-- start Material provided --

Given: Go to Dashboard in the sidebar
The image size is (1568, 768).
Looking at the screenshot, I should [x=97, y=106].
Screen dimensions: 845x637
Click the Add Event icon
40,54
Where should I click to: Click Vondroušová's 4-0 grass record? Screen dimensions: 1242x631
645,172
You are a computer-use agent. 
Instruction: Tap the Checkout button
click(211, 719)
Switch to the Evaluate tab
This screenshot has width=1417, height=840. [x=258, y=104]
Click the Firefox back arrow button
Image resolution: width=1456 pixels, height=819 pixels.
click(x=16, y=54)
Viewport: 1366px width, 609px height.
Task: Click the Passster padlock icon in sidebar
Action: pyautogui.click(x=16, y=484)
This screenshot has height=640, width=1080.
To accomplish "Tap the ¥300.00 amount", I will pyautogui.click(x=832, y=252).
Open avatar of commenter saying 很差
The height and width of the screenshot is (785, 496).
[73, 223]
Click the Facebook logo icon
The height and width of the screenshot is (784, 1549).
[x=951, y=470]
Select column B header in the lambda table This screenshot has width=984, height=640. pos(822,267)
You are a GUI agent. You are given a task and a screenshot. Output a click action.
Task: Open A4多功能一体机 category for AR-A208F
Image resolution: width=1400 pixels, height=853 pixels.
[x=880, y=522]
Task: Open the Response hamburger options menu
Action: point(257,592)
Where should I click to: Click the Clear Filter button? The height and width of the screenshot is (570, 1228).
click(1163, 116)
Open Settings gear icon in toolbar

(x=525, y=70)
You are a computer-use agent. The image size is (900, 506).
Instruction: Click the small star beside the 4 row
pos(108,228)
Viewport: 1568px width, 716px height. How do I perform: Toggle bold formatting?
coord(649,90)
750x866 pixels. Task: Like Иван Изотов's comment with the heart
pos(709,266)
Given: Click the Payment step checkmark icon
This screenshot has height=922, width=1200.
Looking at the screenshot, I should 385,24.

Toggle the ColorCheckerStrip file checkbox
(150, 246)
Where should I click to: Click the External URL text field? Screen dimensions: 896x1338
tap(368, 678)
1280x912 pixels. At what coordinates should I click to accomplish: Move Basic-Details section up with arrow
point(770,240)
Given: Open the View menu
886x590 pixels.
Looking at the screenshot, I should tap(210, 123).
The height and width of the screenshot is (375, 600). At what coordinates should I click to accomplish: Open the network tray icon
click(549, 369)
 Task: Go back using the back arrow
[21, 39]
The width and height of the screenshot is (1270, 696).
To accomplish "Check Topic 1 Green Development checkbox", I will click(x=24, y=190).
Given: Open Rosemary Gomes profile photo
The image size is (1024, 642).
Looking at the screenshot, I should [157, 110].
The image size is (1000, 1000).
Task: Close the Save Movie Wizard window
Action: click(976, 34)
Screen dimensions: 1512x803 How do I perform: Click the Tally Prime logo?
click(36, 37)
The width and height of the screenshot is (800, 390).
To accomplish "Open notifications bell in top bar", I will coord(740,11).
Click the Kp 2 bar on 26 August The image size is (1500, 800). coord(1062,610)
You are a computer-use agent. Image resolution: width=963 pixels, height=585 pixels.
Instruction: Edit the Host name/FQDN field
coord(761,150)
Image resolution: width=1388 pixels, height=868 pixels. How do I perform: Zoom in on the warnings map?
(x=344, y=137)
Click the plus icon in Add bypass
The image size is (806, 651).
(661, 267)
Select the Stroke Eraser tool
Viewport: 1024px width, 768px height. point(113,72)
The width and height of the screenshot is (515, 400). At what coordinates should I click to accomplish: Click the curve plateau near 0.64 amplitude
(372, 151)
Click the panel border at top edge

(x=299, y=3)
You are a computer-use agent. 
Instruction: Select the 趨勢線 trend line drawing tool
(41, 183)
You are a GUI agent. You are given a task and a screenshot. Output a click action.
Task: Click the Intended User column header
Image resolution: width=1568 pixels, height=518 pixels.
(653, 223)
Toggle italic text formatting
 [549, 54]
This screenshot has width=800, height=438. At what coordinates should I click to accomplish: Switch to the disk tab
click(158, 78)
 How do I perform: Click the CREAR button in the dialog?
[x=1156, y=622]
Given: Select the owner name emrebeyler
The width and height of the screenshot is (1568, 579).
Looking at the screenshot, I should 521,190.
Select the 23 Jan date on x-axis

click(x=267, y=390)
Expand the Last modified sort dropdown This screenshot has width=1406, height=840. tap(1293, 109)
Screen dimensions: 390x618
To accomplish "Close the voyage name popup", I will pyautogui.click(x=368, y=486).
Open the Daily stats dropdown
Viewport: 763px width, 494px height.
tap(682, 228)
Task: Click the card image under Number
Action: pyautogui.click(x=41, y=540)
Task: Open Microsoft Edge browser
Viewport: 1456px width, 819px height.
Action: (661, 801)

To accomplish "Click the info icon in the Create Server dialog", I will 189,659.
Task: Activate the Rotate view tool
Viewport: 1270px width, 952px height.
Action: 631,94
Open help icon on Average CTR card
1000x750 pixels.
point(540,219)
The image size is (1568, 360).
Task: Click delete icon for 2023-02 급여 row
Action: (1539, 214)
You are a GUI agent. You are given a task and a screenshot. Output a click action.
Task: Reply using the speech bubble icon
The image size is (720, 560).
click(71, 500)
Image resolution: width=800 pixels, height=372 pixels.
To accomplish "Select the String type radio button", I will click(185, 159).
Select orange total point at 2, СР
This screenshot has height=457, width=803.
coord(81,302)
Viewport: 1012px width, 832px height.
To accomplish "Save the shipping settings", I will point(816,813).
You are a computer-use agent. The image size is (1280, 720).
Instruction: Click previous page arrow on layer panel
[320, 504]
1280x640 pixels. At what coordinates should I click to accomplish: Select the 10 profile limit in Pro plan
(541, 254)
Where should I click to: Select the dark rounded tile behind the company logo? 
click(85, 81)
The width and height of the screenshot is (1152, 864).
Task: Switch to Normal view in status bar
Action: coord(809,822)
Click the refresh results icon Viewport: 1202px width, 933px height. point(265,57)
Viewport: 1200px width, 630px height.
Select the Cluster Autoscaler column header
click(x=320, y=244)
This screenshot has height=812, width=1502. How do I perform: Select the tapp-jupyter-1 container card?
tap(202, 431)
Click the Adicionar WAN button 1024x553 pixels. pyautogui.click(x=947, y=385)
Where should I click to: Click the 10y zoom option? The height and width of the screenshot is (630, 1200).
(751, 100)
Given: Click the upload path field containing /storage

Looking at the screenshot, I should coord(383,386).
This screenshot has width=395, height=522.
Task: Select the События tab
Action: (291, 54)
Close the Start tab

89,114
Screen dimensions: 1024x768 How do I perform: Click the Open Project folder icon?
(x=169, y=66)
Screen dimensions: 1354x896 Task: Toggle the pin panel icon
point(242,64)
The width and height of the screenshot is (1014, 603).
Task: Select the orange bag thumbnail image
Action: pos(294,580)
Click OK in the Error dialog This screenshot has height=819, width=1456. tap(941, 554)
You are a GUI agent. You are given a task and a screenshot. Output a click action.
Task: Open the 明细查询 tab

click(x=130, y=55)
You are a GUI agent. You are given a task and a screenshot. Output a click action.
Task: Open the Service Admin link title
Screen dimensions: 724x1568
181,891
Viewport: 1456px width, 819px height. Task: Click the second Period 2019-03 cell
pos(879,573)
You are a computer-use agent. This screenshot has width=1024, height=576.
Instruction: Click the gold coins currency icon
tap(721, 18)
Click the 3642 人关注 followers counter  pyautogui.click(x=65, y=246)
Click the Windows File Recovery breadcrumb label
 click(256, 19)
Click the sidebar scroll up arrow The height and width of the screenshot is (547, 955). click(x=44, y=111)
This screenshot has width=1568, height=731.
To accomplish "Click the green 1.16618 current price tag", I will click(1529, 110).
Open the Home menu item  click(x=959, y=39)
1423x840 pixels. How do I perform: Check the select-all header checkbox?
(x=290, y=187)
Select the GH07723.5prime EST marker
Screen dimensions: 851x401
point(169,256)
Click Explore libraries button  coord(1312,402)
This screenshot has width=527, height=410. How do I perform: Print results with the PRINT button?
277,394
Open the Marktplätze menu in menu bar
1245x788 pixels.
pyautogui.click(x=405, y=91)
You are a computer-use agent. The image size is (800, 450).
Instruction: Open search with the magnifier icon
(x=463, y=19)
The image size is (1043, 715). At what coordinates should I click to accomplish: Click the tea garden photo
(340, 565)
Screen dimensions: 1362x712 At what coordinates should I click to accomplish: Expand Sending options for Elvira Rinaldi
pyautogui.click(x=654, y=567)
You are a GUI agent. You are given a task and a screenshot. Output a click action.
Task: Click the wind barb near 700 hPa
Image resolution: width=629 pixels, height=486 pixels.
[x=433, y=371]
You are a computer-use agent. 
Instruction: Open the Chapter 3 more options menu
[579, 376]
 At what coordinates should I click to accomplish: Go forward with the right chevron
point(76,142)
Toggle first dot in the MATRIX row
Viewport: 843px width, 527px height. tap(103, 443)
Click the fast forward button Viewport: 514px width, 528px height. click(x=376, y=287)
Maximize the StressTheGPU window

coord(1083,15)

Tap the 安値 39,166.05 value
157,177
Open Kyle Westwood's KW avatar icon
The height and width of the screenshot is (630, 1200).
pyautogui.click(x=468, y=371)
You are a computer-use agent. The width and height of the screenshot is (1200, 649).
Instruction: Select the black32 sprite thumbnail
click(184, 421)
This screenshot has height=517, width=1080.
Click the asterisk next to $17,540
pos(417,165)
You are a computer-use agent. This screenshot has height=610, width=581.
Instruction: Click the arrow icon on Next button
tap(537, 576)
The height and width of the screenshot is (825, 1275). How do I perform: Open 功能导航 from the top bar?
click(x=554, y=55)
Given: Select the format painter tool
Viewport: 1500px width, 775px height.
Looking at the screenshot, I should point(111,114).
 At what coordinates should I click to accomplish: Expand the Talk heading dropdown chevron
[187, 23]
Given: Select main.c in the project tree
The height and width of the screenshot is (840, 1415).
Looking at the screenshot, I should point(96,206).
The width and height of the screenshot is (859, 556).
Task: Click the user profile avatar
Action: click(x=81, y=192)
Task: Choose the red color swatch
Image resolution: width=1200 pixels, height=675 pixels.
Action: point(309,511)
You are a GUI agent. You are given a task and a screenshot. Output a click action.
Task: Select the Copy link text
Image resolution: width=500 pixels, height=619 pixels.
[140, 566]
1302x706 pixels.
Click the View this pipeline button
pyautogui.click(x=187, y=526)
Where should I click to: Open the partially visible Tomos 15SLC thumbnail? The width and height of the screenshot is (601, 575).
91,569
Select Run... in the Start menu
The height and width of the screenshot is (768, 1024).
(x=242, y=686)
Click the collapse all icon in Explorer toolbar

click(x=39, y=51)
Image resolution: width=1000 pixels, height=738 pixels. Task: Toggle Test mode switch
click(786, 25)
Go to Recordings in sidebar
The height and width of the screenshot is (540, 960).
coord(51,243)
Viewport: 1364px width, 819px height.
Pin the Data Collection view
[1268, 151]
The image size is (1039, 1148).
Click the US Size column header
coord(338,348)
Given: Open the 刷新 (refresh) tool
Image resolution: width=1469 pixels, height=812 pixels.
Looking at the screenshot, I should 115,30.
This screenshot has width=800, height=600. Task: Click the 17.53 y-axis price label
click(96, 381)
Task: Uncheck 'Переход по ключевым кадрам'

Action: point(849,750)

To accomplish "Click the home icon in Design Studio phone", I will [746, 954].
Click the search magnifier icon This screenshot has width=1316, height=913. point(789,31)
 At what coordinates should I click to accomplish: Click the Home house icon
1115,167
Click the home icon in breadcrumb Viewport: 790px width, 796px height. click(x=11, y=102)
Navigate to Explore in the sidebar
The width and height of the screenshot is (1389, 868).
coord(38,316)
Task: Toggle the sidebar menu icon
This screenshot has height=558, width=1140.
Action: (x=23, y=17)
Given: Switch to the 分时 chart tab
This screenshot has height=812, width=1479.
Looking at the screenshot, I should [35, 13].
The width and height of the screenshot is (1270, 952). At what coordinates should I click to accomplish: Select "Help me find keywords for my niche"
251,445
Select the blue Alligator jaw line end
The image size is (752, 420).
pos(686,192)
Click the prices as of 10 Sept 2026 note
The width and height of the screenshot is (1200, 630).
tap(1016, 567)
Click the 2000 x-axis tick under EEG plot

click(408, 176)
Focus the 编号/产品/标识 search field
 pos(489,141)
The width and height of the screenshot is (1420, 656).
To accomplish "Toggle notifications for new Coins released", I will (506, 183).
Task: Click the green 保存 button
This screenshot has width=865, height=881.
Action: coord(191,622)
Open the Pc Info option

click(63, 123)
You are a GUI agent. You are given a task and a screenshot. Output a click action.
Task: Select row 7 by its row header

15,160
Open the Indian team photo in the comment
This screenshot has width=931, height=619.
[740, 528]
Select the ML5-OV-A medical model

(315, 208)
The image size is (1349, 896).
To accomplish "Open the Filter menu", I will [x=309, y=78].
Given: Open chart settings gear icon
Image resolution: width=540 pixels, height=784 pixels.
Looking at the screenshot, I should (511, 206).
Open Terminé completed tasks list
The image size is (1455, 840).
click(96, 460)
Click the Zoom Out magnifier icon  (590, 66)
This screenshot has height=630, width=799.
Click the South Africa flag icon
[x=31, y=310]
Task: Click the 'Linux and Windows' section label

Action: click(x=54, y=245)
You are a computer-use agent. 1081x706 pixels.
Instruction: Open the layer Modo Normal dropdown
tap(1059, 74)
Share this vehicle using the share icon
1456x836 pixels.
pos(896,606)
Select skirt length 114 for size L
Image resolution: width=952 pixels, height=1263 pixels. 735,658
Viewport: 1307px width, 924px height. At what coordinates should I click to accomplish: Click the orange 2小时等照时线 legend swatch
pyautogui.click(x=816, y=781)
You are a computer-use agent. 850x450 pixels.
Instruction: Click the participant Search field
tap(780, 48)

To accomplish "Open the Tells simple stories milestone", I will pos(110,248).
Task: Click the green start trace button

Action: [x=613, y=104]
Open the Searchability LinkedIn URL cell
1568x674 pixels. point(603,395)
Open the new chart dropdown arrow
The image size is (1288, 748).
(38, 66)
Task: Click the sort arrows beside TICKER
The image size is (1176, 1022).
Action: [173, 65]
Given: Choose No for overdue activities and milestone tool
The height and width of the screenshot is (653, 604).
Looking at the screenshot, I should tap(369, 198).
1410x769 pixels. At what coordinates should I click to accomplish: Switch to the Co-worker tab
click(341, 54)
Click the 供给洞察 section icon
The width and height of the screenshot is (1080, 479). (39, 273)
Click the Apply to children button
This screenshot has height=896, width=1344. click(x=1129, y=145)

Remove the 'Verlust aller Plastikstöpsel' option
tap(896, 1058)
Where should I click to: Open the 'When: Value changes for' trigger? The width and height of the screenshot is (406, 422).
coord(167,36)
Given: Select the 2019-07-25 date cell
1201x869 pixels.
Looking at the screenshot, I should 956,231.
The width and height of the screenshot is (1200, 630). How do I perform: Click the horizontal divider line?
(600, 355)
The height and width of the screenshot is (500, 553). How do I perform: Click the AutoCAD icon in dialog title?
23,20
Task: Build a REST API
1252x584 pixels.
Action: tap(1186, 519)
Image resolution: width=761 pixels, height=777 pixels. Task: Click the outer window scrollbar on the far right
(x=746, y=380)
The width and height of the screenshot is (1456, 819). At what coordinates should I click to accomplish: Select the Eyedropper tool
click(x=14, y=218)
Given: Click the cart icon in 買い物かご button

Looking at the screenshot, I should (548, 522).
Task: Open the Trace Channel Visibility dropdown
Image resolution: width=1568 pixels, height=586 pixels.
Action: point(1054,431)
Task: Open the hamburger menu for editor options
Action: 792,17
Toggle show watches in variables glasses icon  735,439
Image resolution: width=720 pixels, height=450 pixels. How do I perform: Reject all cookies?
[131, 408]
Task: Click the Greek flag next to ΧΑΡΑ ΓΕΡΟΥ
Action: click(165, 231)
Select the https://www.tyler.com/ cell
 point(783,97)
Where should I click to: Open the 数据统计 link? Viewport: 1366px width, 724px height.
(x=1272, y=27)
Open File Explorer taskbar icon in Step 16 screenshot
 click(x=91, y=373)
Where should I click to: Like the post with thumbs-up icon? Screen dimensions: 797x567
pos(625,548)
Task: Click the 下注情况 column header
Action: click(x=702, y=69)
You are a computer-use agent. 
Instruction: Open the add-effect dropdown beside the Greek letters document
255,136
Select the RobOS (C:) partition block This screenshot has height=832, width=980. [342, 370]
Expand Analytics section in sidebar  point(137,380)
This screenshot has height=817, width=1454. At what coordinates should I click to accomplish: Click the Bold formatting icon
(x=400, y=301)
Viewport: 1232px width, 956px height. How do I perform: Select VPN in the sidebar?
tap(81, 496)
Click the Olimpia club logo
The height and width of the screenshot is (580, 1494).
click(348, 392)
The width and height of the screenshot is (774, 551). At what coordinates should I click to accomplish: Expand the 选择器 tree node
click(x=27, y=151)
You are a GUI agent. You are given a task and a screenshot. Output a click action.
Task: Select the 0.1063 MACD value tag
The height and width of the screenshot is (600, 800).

-- end Material provided --

Can you copy the lines of the records verbatim, starting at the line that contains "Where should I click to: Open the 'When: Value" and ending at the line that contains "Action: 792,17"?

Full response.
Where should I click to: Open the 'When: Value changes for' trigger? The width and height of the screenshot is (406, 422).
coord(167,36)
Given: Select the 2019-07-25 date cell
1201x869 pixels.
Looking at the screenshot, I should 956,231.
The width and height of the screenshot is (1200, 630). How do I perform: Click the horizontal divider line?
(600, 355)
The height and width of the screenshot is (500, 553). How do I perform: Click the AutoCAD icon in dialog title?
23,20
Task: Build a REST API
1252x584 pixels.
Action: tap(1186, 519)
Image resolution: width=761 pixels, height=777 pixels. Task: Click the outer window scrollbar on the far right
(x=746, y=380)
The width and height of the screenshot is (1456, 819). At what coordinates should I click to accomplish: Select the Eyedropper tool
click(x=14, y=218)
Given: Click the cart icon in 買い物かご button

Looking at the screenshot, I should (548, 522).
Task: Open the Trace Channel Visibility dropdown
Image resolution: width=1568 pixels, height=586 pixels.
Action: point(1054,431)
Task: Open the hamburger menu for editor options
Action: 792,17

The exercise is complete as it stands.